Les pièces produites permettent de vérifier l’élément matériel du travail dissimulé, à savoir l’absence de déclaration de l’embauche de M.[M] depuis la signature du contrat de chantier, ainsi que du paiement des cotisations liées à sa prestation de travail salariée, et ce nonobstant la remise d’un contrat, d’un bulletin de salaire ainsi que d’un chèque en paiement. Les difficultés économiques de l’entreprise – en l’absence de tout justificatif de démarches entamées en vue d’échelonner ses charges – ne sauraient justifier ces manquements qui caractérisent sa volonté de dissimulation.
Il convient d’accueillir la demande d’indemnité pour travail dissimulé à hauteur de la somme réclamée, correspondant aux droits de l’intéressé, eu égard au salaire stipulé au contrat de chantier souscrit le 25 juin 2016.

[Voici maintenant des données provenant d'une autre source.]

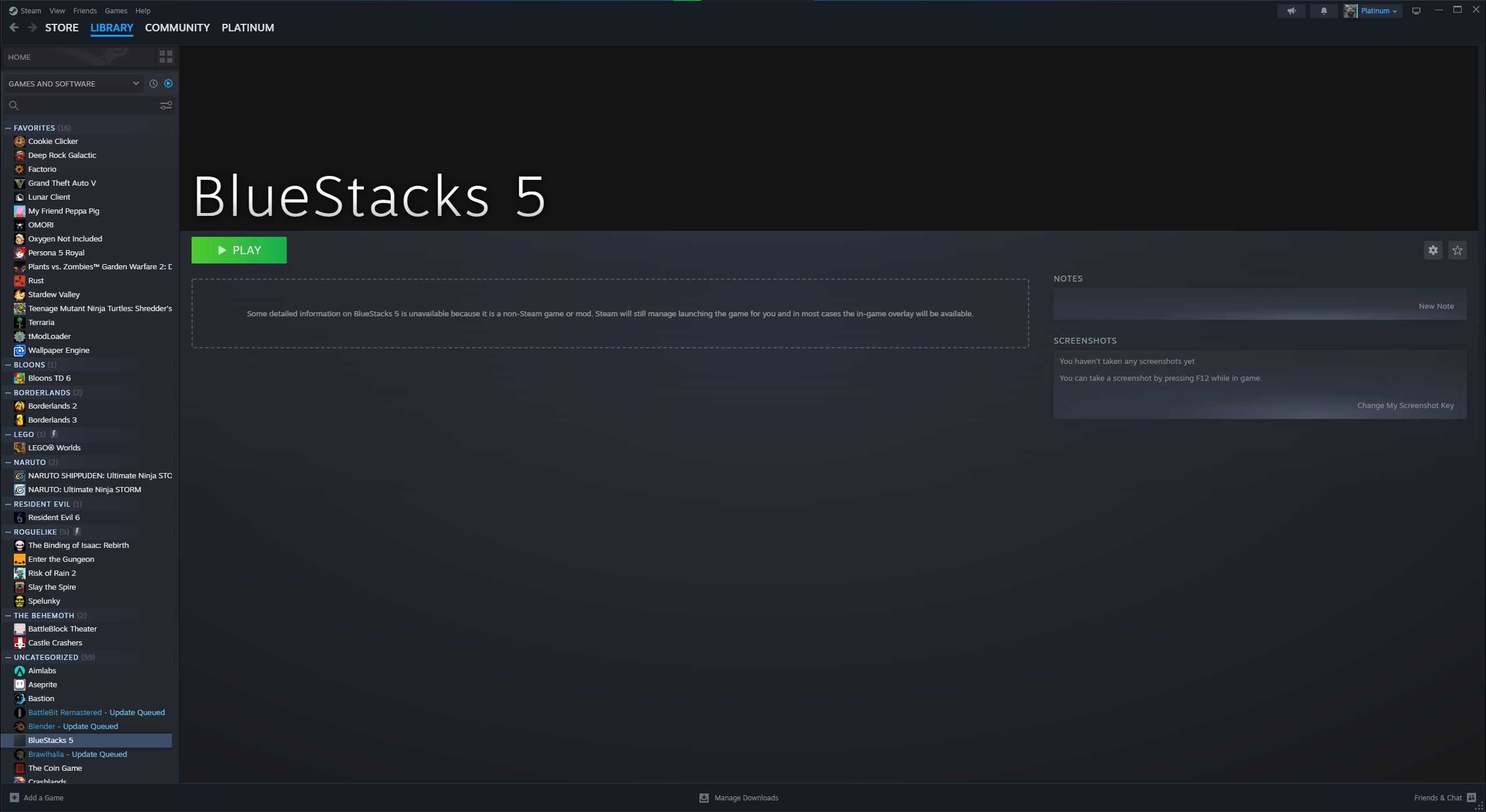This screenshot has height=812, width=1486.
Task: Click into the library search field
Action: 87,106
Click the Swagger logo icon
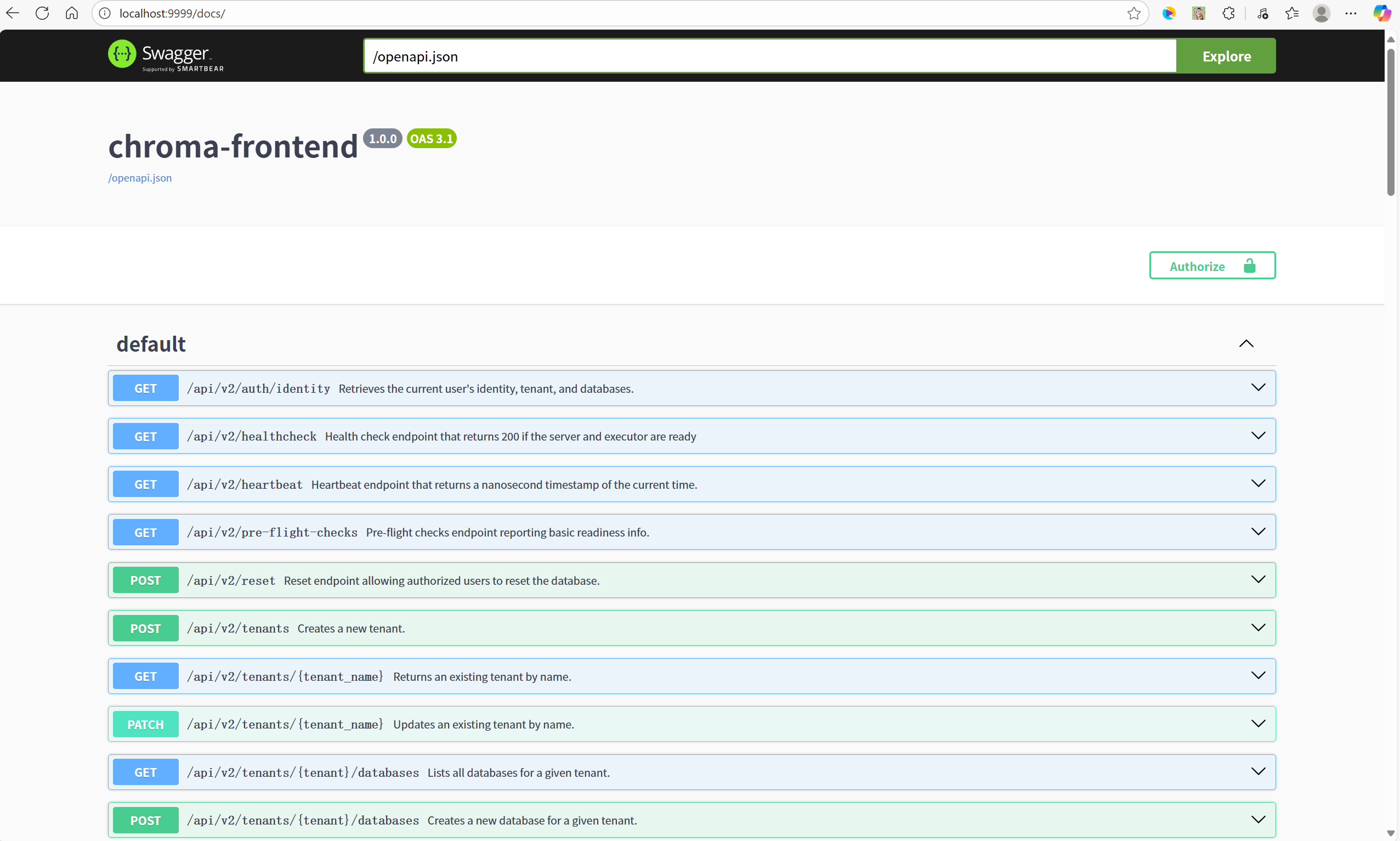 pos(122,54)
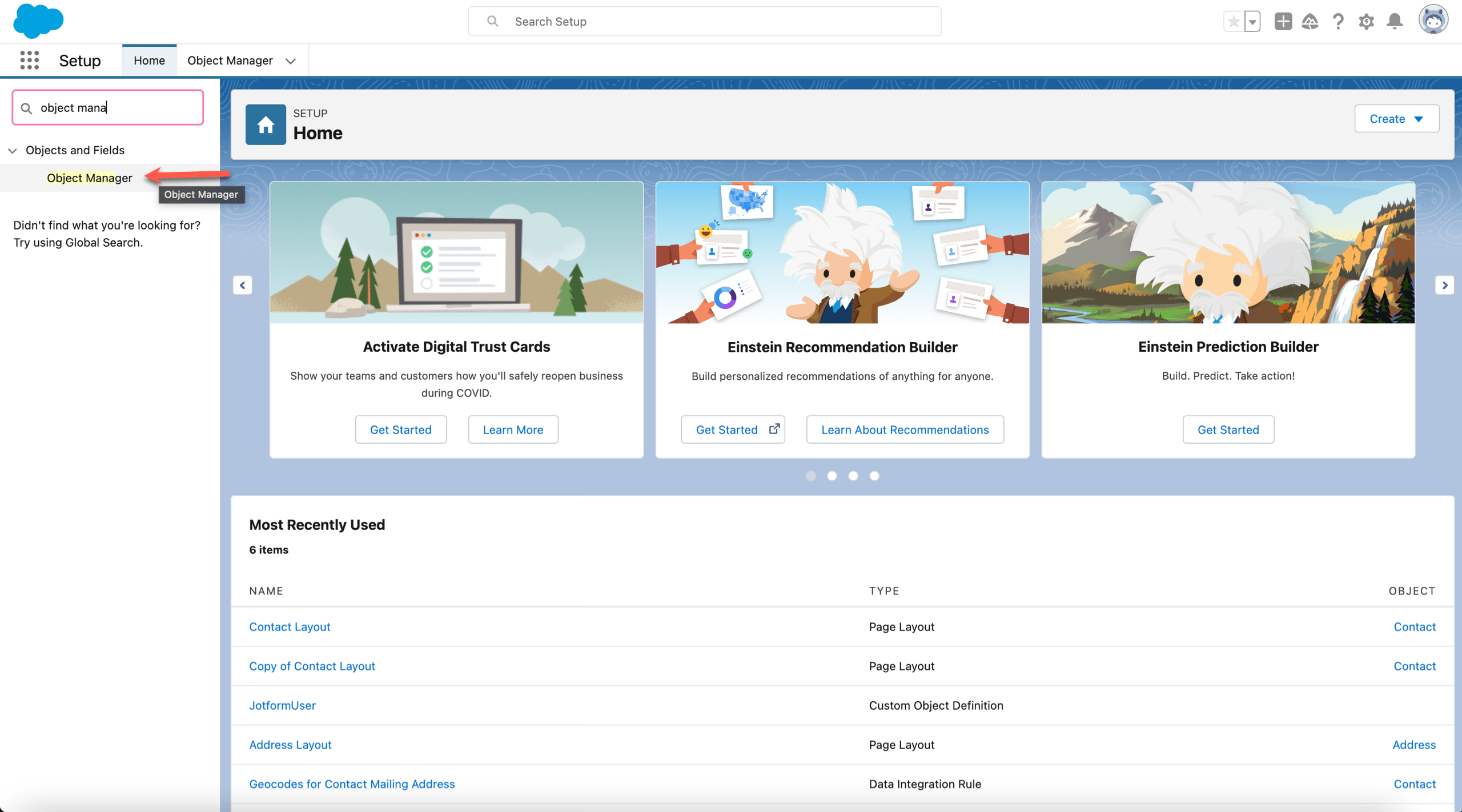The width and height of the screenshot is (1462, 812).
Task: Open the Favorites list dropdown arrow
Action: pyautogui.click(x=1252, y=22)
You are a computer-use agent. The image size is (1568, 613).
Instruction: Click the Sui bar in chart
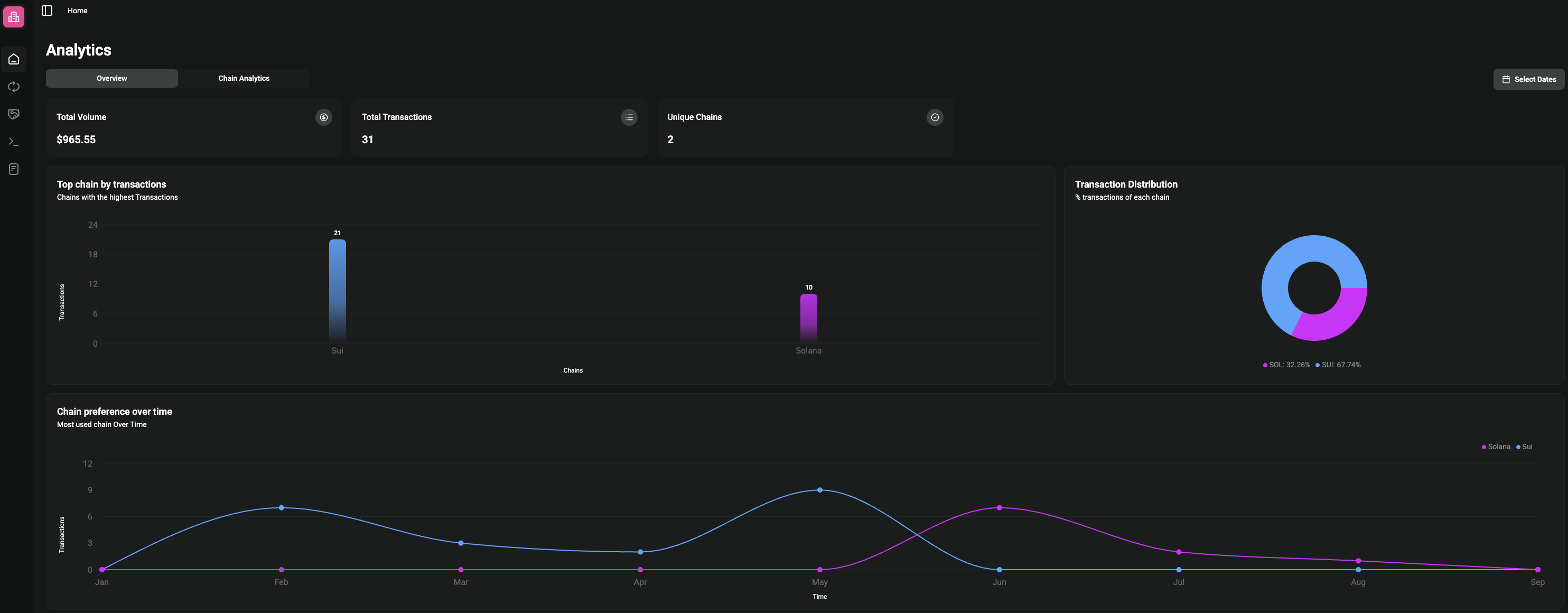click(x=337, y=291)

Sur la garantie de l’AGS :
Il convient de rappeler que l’obligation du C.G.E.A, gestionnaire de l’AGS, de procéder à l’avance des créances visées aux articles L 3253-8 et suivants du code du travail se fera dans les termes et conditions résultant des dispositions des articles L 3253-19 et L 3253-17 du code du travail, limitées au plafond de garantie applicable, en vertu des articles L 3253-17 et D 3253-5 du code du travail, et payable sur présentation d’un relevé de créance par le mandataire judiciaire, et sur justification par ce dernier de l’absence de fonds disponibles entre ses mains pour procéder à leur paiement en vertu de l’article L3253-20 du code du travail.
Le présent arrêt devra être déclaré opposable à l’AGS et au CGEA d’Ile de France Est.
Sur les intérêts:
Il convient de rappeler que le jugement d’ouverture de la procédure collective de la société Daga a opéré arrêt des intérêts légaux et conventionnels (en vertu de l’article L.622-28 du code de commerce).
Sur les dépens:
La liquidation judiciaire de la société Daga devra les dépens de première instance et d’appel, étant rappelé qu’en cas d’exécution forcée, le droit proportionnel à la charge du créancier ne peut être perçu quand le recouvrement ou l’encaissement de sommes par un huissier mandaté est effectué sur le fondement d’un titre exécutoire constatant une créance née de l’exécution d’un contrat de travail, par application des dispositions des articles R444-53 et R444-55 du code de commerce.
PAR CES MOTIFS
La Cour, après en avoir délibéré, statuant publiquement, par arrêt contradictoire, prononcé par mise à disposition au greffe, les parties en ayant été avisées dans les conditions prévues à l’article 450 alinéa 2 du code de procédure civile,
REÇOIT l’appel de M. [T] [M],
CONFIRME le jugement entrepris, sauf en ses dispositions relatives au travail dissimulé,
CONSTATE la prescription de la demande tendant à une indemnisation pour rupture abusive,
FIXE au passif de la société Daga la créance de M. [M] à hauteur de 13 800 € à titre d’indemnité pour travail dissimulé,
RAPPELLE que le jugement d’ouverture de la procédure collective de la société Daga a opéré arrêt des intérêts légaux et conventionnels,
DIT la présente décision opposable au CGEA-AGS d’Île-de-France Est,
DIT que l’AGS ne devra procéder à l’avance des créances visées aux articles L 3253-8 et suivants du code du travail que dans les termes et conditions résultant des dispositions des articles L3253-19 et L3253-17 du code du travail, limitées au plafond de garantie applicable, en vertu des articles L3253-17 et D3253-5 du code du travail, et payable sur présentation d’un relevé de créances par le mandataire judiciaire, et sur justification par ce dernier de l’absence de fonds disponibles entre ses mains pour procéder à leur paiement en vertu de l’article L3253-20 du code du travail,
DÉBOUTE les parties de leurs autres demandes,
LAISSE les dépens d’appel à la charge de la liquidation judiciaire de la société Daga.